● Task statement
Copy the rows below word for word, everything from the first row down to the line containing "pos(861,57)", including both of those lines.

● Excerpted data
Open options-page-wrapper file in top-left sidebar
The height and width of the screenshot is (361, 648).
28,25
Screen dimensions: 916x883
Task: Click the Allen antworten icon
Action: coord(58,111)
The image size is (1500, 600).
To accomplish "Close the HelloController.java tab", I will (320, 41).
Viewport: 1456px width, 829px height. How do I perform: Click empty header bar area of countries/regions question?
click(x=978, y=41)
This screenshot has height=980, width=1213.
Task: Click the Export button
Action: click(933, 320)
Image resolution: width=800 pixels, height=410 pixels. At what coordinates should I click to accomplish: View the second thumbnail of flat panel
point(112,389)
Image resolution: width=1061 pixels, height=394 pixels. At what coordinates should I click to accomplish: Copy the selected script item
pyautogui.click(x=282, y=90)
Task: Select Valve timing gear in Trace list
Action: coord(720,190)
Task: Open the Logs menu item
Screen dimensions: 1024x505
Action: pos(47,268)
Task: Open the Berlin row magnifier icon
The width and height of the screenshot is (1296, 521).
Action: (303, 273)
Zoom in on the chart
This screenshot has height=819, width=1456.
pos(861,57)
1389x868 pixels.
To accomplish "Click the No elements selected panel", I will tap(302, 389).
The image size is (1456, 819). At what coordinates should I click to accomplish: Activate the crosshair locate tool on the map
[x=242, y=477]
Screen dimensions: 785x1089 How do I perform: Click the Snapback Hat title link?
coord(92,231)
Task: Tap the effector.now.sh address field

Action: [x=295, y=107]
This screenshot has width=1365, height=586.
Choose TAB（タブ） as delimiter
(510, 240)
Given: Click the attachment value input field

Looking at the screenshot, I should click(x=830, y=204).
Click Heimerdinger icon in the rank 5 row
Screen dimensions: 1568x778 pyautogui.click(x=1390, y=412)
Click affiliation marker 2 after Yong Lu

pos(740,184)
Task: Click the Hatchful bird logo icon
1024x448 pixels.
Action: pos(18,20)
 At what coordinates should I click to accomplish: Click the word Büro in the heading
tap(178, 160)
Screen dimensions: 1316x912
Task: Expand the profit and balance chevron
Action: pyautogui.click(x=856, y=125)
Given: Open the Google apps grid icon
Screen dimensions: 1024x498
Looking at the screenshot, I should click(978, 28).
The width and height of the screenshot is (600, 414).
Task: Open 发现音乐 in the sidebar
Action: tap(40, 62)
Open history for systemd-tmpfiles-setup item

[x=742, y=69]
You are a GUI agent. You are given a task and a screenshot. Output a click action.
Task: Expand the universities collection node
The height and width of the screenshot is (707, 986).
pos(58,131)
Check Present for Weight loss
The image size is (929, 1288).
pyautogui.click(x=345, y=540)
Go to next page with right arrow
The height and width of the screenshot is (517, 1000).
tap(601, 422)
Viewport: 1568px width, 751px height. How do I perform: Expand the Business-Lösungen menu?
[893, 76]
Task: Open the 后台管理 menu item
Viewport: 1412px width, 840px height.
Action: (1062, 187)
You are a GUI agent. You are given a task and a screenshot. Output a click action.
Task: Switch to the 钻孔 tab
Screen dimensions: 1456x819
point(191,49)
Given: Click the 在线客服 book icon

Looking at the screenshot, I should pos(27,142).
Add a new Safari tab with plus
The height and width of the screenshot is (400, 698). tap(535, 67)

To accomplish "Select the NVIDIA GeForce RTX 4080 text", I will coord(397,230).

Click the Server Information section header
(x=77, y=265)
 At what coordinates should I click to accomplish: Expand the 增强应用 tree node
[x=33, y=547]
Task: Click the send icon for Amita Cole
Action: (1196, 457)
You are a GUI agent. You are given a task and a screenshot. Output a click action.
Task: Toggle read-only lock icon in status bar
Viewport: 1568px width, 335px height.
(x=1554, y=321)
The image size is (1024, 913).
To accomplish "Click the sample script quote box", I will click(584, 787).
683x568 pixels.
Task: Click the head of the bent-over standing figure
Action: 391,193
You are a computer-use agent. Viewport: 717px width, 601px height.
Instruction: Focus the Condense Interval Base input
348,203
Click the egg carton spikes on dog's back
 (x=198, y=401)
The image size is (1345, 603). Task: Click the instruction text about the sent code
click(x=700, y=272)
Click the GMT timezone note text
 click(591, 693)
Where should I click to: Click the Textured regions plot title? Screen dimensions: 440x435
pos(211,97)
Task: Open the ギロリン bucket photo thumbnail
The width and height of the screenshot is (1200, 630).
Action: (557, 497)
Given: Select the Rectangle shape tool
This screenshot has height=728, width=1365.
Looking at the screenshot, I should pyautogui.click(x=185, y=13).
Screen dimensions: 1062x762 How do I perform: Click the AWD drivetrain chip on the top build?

● Final result
Open options-page-wrapper file in top-left sidebar
The height and width of the screenshot is (361, 648).
28,25
Screen dimensions: 916x883
Task: Click the Allen antworten icon
Action: coord(58,111)
The image size is (1500, 600).
To accomplish "Close the HelloController.java tab", I will (320, 41).
Viewport: 1456px width, 829px height. How do I perform: Click empty header bar area of countries/regions question?
click(x=978, y=41)
This screenshot has height=980, width=1213.
Task: Click the Export button
Action: click(933, 320)
Image resolution: width=800 pixels, height=410 pixels. At what coordinates should I click to accomplish: View the second thumbnail of flat panel
point(112,389)
Image resolution: width=1061 pixels, height=394 pixels. At what coordinates should I click to accomplish: Copy the selected script item
pyautogui.click(x=282, y=90)
Task: Select Valve timing gear in Trace list
Action: coord(720,190)
Task: Open the Logs menu item
Screen dimensions: 1024x505
Action: pos(47,268)
Task: Open the Berlin row magnifier icon
The width and height of the screenshot is (1296, 521).
Action: (303, 273)
Zoom in on the chart
This screenshot has height=819, width=1456.
pos(861,57)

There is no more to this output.